=== WHAT YOU ARE ASKED TO DO ===
Reproduce exactly the lines below from the one containing "This screenshot has height=818, width=1440." through the one containing "Given: Select the b coefficient column header", including both, and nothing else.

=== DATA PROVIDED ===
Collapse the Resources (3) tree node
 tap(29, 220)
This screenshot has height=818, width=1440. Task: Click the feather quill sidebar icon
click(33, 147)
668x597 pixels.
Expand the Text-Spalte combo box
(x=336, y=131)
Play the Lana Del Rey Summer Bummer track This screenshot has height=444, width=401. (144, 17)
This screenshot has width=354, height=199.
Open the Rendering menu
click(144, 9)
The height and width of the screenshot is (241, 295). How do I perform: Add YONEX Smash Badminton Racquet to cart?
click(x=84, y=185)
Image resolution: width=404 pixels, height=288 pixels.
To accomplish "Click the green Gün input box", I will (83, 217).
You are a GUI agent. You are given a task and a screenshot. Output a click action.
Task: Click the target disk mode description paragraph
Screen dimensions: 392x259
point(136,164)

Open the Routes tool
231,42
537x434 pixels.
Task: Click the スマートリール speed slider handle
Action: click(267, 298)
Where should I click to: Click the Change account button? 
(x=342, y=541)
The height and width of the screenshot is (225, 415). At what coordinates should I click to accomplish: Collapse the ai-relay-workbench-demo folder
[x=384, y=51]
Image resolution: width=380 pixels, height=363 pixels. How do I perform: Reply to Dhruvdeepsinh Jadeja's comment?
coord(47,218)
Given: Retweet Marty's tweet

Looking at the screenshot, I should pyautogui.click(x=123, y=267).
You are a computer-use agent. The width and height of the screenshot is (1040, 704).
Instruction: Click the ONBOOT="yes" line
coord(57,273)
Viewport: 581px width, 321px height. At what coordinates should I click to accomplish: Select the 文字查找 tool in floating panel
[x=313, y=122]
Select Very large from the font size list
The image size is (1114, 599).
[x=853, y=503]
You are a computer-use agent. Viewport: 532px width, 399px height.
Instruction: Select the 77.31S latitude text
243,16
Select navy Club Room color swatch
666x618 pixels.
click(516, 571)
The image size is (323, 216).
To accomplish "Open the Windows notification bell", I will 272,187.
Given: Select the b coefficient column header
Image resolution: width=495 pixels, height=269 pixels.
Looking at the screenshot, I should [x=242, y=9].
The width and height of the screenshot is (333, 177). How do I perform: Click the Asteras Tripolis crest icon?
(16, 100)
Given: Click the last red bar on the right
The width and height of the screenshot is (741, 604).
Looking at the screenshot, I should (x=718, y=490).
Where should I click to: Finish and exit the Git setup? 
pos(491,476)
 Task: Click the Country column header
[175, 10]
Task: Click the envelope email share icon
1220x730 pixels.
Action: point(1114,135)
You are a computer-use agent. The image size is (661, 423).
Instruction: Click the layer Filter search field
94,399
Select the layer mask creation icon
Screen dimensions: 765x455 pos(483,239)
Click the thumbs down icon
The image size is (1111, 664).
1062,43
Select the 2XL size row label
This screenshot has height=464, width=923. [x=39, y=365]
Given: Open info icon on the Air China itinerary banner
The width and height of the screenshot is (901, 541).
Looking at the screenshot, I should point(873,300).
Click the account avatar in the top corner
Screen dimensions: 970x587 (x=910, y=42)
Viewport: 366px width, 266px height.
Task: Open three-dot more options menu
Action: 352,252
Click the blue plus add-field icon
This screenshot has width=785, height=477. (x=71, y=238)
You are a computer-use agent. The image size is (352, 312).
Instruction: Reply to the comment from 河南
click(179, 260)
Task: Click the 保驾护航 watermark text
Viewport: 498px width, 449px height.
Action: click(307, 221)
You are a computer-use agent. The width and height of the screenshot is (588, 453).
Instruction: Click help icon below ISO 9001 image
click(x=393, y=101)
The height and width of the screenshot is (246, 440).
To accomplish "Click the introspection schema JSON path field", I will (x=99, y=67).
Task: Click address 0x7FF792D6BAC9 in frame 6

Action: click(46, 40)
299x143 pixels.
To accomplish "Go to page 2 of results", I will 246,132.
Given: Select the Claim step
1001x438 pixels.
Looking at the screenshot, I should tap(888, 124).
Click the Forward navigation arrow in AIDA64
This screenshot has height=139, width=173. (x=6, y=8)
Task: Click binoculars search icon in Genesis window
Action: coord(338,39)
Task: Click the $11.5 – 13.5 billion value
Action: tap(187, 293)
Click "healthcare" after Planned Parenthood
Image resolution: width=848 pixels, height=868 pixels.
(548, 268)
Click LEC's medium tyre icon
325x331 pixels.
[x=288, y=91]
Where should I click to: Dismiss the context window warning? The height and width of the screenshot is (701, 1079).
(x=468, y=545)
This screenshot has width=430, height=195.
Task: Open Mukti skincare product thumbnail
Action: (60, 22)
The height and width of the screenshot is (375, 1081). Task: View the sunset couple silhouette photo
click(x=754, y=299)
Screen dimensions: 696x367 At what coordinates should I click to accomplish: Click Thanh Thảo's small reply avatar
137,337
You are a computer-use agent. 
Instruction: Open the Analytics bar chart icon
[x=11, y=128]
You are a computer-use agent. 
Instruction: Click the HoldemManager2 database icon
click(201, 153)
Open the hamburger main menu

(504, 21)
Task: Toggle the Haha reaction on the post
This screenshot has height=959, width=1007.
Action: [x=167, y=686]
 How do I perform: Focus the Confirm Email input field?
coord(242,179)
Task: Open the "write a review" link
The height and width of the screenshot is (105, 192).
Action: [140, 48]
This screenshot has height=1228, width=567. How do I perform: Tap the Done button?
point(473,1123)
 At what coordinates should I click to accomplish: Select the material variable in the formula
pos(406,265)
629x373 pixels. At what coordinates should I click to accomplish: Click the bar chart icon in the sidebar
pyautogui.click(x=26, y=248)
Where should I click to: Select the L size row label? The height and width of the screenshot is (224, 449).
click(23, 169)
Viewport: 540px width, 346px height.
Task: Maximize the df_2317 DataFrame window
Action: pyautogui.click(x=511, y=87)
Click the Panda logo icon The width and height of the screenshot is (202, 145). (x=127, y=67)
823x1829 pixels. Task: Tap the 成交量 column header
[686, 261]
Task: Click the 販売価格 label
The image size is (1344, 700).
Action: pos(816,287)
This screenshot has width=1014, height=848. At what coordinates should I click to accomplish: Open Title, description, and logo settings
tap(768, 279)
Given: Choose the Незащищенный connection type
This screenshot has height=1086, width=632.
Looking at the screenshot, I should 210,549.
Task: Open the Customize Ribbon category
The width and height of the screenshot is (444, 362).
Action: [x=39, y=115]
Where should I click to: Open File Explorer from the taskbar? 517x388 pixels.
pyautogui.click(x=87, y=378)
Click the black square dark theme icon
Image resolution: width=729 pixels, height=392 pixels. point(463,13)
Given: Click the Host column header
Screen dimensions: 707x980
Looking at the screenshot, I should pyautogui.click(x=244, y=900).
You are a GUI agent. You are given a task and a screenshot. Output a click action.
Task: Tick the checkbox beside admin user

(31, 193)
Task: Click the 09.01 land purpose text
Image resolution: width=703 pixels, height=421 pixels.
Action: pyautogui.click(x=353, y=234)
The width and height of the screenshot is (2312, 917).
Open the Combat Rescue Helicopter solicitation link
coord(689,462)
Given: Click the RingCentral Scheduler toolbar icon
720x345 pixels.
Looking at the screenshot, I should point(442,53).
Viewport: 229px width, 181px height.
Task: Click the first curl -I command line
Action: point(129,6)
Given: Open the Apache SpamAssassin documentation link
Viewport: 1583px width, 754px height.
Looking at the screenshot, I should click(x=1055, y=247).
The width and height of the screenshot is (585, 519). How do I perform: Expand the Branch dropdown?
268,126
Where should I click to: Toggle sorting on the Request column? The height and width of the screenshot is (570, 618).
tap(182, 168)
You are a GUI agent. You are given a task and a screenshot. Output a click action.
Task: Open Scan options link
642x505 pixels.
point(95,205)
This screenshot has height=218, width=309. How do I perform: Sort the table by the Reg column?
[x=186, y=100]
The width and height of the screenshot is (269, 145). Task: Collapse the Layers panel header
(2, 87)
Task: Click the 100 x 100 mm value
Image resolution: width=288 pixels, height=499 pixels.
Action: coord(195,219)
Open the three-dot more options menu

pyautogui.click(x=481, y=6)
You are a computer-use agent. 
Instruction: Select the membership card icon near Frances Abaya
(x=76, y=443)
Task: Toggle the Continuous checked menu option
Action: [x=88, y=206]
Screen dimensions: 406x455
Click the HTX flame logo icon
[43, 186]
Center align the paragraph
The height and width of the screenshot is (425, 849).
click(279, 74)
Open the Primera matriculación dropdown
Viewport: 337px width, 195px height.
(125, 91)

=== PROBLEM SOLUTION ===
This screenshot has height=818, width=1440. Task: Click the feather quill sidebar icon
click(33, 147)
668x597 pixels.
Expand the Text-Spalte combo box
(x=336, y=131)
Play the Lana Del Rey Summer Bummer track This screenshot has height=444, width=401. (144, 17)
This screenshot has width=354, height=199.
Open the Rendering menu
click(144, 9)
The height and width of the screenshot is (241, 295). How do I perform: Add YONEX Smash Badminton Racquet to cart?
click(x=84, y=185)
Image resolution: width=404 pixels, height=288 pixels.
To accomplish "Click the green Gün input box", I will (83, 217).
You are a GUI agent. You are given a task and a screenshot. Output a click action.
Task: Click the target disk mode description paragraph
Screen dimensions: 392x259
point(136,164)

Open the Routes tool
231,42
537x434 pixels.
Task: Click the スマートリール speed slider handle
Action: click(267, 298)
Where should I click to: Click the Change account button? 
(x=342, y=541)
The height and width of the screenshot is (225, 415). At what coordinates should I click to accomplish: Collapse the ai-relay-workbench-demo folder
[x=384, y=51]
Image resolution: width=380 pixels, height=363 pixels. How do I perform: Reply to Dhruvdeepsinh Jadeja's comment?
coord(47,218)
Given: Retweet Marty's tweet

Looking at the screenshot, I should pyautogui.click(x=123, y=267).
You are a computer-use agent. The width and height of the screenshot is (1040, 704).
Instruction: Click the ONBOOT="yes" line
coord(57,273)
Viewport: 581px width, 321px height. At what coordinates should I click to accomplish: Select the 文字查找 tool in floating panel
[x=313, y=122]
Select Very large from the font size list
The image size is (1114, 599).
[x=853, y=503]
You are a computer-use agent. Viewport: 532px width, 399px height.
Instruction: Select the 77.31S latitude text
243,16
Select navy Club Room color swatch
666x618 pixels.
click(516, 571)
The image size is (323, 216).
To accomplish "Open the Windows notification bell", I will 272,187.
Given: Select the b coefficient column header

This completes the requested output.